An Israeli government official dismissed claims that the United States was withholding arms from Israel to dissuade the Jewish state from attacking Iran.
The official told JTA on Wednesday that U.S.-Israel negotiations over arms sales are taking place independently of any considerations over Iran.
“They’re two separate things,” the official said, referring to a Ha’aretz report that the United States was withholding arms from Israel for fear they would be used in an attack on Iran.
Similarly, the officials dismissed Ha’aretz’ speculation that the United States was intensifying its missile defense cooperation with Israel as an incentive against an attack on Iran.
“There’s ongoing cooperation between us on missile defense, but there’s nothing new on that,” the official said.
Ehud Barak, the Israeli defense minister, announced this month that the United States would soon bring Israel into its satellite intelligence on Iranian missile launches.
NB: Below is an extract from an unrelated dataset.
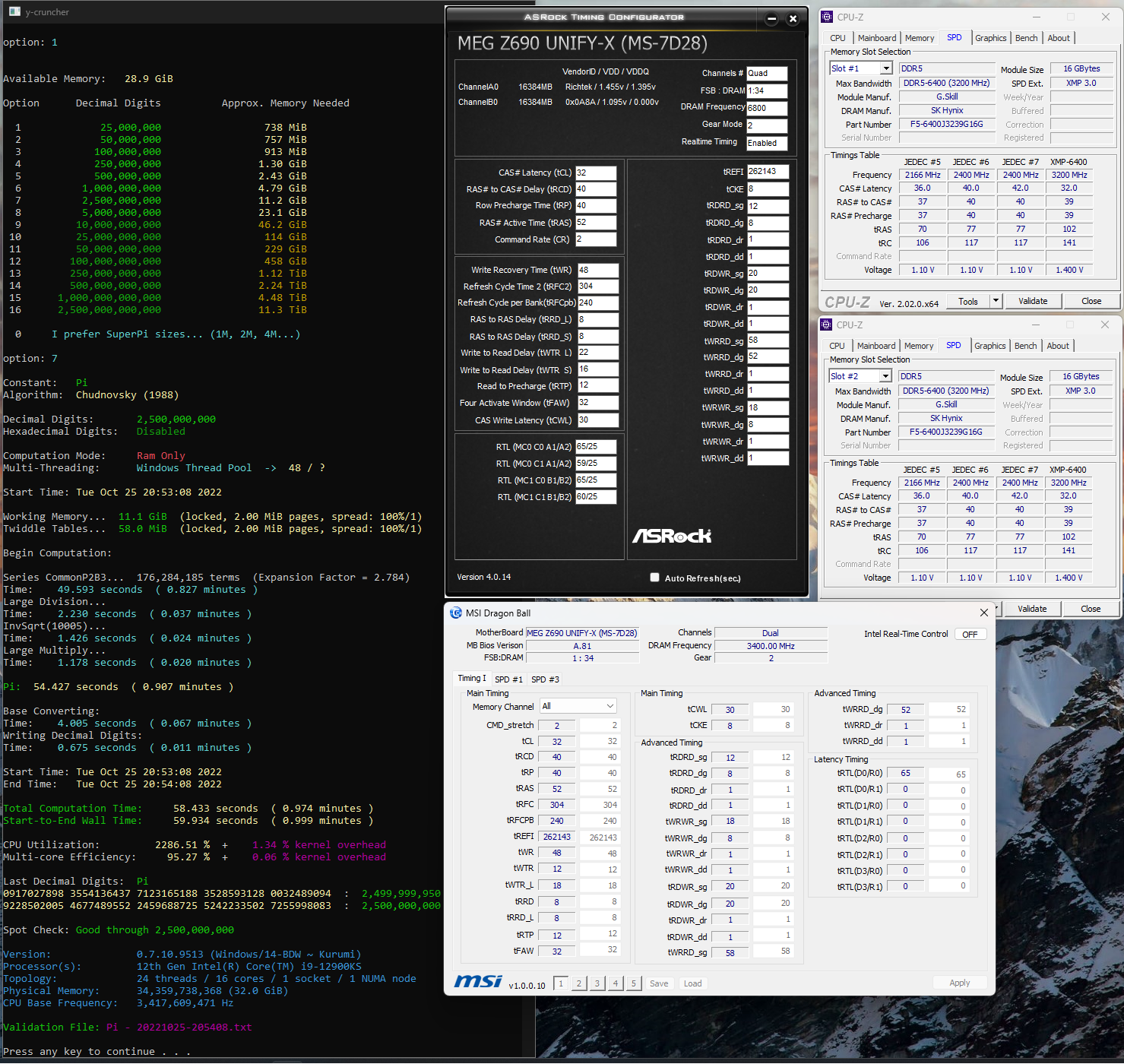1124x1064 pixels.
Task: Expand the Slot #2 memory slot dropdown
Action: (x=885, y=376)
However, Barak cast the cooperation as part of the longstanding U.S.-Israel defense relationship.
Officials said talks between the United States and Israel on Iran were ongoing.
“There is a full dialogue with the American administration on how to deal with the Iranian issue, first and foremost through diplomatic and political means, while no option should be taken off the table,” an official said.
One veteran watcher of the U.S.-Israel security relationship said he would not be surprised if the United States and Israel were discussing a possible attack, if only because the Bush administration is in its waning days.
“Because the election is coming up and things are going to change, this is the time to contemplate” whether or not military action is merited, said Tom Neumann, the director of the Jewish Institute for National Security Affairs. Bush is likely to back Israeli efforts to defend itself, he said.